At sixty-four, Yakovlev was nearing the end of an epic intellectual journey. It had taken him from a tiny village on the banks of the Volga River, in the historic heart of Russia, to the heart of Soviet power; from a once-ardent faith in the “shining” socialist future to a conviction that Soviet-style communism was doomed. Back in 1985 he had believed, along with Gorbachev, that the system could be reformed. The desperate rearguard action put up by his fellow apparatchiks during the first two years of perestroika had destroyed his remaining illusions. By his own account, the turning point came in January 1987, when he and Gorbachev had come up with a proposal for competitive elections to party posts. The intention had been to introduce a degree of democracy within the party and unleash the latent energy of the Soviet elite, but the result had been a storm of protests from the nomenklatura.

“That is when it became clear to me that the system could not be reformed
It had to be broken,” said Yakovlev in 1993. “At first I thought that we could achieve what we wanted to achieve by eliminating the stupidities associated with the Brezhnev version of socialism and allowing people to display some initiative. But it turned out that the system would not permit this. The system is based on fear and the lack of individual responsibility. Any attempt by an individual to use his initiative was bound to shake the system to its foundations.”
184

Yakovlev’s ideological conversion had been long and tortuous, and it involved the painful rethinking of many deeply held beliefs.
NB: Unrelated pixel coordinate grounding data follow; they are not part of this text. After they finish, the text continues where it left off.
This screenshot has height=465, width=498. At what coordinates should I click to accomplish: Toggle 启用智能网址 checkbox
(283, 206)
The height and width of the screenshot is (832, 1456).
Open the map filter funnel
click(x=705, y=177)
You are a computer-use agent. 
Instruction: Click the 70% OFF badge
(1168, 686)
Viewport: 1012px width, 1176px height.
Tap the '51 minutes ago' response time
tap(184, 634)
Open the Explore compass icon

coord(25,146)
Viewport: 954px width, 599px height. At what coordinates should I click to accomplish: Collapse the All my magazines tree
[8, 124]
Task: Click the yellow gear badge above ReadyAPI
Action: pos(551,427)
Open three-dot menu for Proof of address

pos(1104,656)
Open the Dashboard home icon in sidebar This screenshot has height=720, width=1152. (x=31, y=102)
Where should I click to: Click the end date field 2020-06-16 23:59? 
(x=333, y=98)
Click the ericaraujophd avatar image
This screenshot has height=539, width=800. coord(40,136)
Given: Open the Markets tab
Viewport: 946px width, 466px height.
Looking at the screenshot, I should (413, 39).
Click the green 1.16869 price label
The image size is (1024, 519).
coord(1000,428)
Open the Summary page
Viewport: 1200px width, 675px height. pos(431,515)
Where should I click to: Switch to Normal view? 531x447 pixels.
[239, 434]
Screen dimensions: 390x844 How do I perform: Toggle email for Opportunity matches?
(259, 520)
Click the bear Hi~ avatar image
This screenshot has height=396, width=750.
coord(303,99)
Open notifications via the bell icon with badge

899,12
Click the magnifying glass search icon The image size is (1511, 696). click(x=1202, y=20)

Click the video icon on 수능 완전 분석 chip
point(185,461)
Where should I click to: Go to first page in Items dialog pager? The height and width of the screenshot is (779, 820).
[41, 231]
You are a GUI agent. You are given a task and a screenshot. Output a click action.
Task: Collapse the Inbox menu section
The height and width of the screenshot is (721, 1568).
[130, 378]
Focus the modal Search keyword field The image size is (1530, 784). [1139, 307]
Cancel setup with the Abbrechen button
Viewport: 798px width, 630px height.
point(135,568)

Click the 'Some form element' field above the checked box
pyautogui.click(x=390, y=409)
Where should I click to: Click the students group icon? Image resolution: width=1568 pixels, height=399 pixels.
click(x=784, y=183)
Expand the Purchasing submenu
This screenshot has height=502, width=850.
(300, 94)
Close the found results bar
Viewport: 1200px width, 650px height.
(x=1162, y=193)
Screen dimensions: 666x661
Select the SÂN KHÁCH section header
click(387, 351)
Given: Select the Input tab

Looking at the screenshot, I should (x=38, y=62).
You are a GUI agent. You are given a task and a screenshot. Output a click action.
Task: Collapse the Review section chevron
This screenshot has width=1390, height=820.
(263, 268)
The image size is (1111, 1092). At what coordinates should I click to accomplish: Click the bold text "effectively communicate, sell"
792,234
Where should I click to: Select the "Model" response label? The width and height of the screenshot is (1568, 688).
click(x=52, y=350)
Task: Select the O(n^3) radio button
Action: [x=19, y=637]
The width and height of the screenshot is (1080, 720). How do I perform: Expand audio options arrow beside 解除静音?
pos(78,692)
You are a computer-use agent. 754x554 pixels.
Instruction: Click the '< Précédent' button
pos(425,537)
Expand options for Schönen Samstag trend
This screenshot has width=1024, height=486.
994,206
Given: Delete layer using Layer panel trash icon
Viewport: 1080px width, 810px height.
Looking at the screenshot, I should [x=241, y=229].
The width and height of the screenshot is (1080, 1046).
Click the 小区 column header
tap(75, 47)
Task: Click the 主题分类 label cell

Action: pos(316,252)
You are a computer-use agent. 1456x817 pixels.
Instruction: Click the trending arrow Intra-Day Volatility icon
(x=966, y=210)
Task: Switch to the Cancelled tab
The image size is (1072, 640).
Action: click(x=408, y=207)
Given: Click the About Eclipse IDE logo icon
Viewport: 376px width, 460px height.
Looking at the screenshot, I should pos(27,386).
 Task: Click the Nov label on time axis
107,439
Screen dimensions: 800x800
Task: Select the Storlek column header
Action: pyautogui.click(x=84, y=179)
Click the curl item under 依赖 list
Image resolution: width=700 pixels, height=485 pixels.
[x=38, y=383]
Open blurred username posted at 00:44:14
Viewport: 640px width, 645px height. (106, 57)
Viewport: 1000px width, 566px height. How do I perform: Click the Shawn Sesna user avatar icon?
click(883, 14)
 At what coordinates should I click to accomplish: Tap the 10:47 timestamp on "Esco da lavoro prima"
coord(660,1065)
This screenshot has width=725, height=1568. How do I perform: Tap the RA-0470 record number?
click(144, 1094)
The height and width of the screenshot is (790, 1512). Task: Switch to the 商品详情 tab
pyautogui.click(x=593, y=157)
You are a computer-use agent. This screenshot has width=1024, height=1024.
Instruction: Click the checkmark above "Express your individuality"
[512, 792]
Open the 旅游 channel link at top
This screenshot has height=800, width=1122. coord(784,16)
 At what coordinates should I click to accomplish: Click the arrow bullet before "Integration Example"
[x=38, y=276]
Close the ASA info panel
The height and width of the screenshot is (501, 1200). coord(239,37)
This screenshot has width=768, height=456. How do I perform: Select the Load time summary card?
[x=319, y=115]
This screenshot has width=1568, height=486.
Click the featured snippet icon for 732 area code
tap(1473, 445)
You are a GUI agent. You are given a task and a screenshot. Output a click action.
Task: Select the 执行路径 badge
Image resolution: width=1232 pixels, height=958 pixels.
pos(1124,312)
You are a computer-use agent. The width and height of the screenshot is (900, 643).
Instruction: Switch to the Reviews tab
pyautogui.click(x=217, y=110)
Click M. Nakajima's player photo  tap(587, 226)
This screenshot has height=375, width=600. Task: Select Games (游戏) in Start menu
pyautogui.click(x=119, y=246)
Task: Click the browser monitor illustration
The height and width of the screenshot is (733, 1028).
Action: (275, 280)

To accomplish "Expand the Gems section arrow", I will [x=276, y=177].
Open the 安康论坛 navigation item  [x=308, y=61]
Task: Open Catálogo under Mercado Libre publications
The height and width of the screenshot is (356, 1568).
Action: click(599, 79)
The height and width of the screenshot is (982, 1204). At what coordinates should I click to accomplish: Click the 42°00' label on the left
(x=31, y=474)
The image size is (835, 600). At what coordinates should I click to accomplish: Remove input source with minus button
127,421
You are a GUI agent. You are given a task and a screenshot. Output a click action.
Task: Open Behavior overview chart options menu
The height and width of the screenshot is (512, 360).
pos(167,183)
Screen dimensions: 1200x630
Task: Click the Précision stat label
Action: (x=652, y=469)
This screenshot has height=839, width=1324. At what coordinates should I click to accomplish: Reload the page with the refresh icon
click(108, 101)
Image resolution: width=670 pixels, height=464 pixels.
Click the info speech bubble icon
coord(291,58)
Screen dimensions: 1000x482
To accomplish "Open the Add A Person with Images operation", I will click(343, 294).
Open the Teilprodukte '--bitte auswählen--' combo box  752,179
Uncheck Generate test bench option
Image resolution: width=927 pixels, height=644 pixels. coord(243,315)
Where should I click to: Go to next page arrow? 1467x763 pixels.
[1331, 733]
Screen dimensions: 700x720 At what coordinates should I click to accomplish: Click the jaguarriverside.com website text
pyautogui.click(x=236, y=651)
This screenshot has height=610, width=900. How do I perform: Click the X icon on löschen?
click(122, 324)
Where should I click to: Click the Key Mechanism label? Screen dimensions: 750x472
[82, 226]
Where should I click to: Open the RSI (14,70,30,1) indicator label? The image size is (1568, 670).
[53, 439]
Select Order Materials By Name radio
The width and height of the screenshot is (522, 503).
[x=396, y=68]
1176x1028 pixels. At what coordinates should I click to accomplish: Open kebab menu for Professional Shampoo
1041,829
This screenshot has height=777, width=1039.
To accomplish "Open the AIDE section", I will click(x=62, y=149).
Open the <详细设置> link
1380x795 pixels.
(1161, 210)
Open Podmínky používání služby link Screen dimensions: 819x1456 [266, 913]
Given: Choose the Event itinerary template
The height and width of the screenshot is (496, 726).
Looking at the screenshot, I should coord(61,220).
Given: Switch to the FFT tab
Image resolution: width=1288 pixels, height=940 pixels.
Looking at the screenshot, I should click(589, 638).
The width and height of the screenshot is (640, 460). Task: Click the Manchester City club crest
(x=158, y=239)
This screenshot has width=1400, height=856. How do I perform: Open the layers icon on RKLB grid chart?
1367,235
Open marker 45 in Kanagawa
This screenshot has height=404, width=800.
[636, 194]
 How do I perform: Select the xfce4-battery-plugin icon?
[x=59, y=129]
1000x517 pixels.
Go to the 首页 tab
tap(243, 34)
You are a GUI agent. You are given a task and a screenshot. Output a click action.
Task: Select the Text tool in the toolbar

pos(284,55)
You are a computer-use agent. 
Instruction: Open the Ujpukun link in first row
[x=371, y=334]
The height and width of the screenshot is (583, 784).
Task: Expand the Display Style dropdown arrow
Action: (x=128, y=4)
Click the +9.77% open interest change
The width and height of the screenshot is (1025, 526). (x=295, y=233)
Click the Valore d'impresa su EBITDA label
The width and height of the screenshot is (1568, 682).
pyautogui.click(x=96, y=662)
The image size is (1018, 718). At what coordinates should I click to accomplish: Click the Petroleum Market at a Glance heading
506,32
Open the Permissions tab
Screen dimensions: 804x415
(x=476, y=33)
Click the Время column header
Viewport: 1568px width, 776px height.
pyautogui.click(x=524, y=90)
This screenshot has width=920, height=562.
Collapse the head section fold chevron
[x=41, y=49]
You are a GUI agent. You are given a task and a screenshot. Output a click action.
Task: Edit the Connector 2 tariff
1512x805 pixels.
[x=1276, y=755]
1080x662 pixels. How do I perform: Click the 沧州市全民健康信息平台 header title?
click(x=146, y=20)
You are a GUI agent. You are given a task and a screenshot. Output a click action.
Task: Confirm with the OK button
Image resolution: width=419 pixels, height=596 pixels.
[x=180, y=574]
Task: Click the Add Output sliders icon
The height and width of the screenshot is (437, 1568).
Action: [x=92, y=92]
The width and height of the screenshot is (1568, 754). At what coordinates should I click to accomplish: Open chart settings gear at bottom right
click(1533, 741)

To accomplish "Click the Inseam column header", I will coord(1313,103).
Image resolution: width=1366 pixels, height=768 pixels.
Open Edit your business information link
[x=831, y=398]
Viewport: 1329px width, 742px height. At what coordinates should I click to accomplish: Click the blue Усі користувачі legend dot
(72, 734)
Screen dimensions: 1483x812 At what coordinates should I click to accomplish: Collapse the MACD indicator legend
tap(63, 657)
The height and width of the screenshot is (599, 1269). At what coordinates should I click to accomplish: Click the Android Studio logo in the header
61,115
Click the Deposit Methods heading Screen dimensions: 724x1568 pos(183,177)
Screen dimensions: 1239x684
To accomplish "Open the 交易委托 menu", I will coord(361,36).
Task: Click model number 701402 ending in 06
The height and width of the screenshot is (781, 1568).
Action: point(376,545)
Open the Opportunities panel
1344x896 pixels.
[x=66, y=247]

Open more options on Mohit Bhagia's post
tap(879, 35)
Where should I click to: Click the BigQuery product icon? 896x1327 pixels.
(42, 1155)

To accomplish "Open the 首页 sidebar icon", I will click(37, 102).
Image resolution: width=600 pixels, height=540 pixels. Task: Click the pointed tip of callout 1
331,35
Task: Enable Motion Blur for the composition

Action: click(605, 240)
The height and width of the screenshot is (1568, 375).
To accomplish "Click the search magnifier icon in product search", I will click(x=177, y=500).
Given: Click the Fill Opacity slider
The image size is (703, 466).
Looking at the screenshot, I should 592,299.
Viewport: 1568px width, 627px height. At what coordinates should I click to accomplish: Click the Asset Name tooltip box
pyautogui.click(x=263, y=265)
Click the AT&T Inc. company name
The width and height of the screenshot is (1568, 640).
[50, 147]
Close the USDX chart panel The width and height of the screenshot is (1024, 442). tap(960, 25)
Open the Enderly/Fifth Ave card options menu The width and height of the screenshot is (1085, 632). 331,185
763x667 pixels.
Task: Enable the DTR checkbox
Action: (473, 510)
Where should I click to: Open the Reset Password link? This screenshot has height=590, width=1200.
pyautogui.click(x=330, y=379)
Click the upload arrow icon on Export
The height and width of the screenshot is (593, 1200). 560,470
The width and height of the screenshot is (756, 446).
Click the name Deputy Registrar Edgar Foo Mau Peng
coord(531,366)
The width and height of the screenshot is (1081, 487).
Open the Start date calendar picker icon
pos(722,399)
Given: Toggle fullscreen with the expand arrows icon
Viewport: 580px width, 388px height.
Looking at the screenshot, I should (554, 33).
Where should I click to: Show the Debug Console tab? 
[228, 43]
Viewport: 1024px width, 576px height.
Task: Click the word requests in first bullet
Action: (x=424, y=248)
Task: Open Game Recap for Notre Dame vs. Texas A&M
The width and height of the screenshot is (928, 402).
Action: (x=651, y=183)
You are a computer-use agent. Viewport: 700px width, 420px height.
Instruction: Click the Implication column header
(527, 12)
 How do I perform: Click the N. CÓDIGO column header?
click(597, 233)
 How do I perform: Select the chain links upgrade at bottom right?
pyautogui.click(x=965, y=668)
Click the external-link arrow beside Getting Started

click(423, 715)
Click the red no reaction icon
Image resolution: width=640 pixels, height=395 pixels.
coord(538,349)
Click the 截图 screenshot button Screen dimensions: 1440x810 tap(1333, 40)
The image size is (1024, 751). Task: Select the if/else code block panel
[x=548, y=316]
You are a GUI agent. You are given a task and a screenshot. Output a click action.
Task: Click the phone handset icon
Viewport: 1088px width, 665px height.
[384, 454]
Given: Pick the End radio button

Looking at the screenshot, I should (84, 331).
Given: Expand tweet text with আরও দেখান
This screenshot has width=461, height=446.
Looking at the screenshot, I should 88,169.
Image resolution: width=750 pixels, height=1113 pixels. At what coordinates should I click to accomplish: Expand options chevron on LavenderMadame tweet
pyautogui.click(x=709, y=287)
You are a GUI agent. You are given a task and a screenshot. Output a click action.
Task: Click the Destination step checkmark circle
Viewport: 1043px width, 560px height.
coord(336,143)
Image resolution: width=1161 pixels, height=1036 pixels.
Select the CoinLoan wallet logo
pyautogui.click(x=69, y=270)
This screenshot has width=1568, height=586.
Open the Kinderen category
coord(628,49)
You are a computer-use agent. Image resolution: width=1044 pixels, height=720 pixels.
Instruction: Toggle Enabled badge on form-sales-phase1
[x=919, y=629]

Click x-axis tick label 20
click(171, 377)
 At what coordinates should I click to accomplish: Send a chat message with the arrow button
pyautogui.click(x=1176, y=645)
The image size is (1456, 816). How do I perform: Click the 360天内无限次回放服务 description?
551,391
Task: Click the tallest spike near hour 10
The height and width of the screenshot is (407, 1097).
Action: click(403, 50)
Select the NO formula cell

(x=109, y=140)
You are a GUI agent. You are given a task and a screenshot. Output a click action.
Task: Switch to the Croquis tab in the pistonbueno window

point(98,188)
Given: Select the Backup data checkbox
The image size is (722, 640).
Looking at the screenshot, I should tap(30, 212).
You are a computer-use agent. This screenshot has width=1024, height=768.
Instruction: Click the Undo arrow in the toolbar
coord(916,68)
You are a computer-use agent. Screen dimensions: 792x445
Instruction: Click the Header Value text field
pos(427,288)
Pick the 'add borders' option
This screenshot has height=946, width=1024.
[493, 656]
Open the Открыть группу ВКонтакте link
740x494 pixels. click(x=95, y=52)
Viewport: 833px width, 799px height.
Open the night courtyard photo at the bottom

The descendant of Yaroslavl serfs, he was impressed by the way in which a backward, rural country managed to transform itself into a modern industrial state, vanquishing illiteracy in the process. His father, Nikolai, had fought with the Reds in the civil war and, like Gorbachev’s grandfather, became the first chairman of the local collective farm. Unlike Gorbachev, however, Yakovlev had little direct experience of the terror. Nikolai Yakovlev managed to avoid arrest through the simple stratagem of leaving the village for several days at a time when the secret police were rounding up “enemies of the people.” Like everybody else in the Soviet Union, the NKVD had a plan to fulfill. After grabbing the required quota of “enemies” from the Yaroslavl region, it moved on. When he learned that the coast was clear, Yakovlev’s father returned home.
185

At the age of seventeen Yakovlev went idealistically to war, shouting, “For Stalin! For the motherland!” with his friends as they charged German lines. As a lieutenant in the marines he saw a lot of gruesome action. Neither side bothered with prisoners. Many of his friends were killed. He would have been killed himself had it not been for the tradition in the Soviet Marines of never leaving a wounded soldier on the battlefield. When he was riddled by Nazi machine-gun fire in a swamp outside Leningrad, his friends dragged him to safety. Four of them sacrificed their lives in the process, but Yakovlev was saved. He returned home a permanent cripple. Of his school year, only three students out of every one hundred survived the war.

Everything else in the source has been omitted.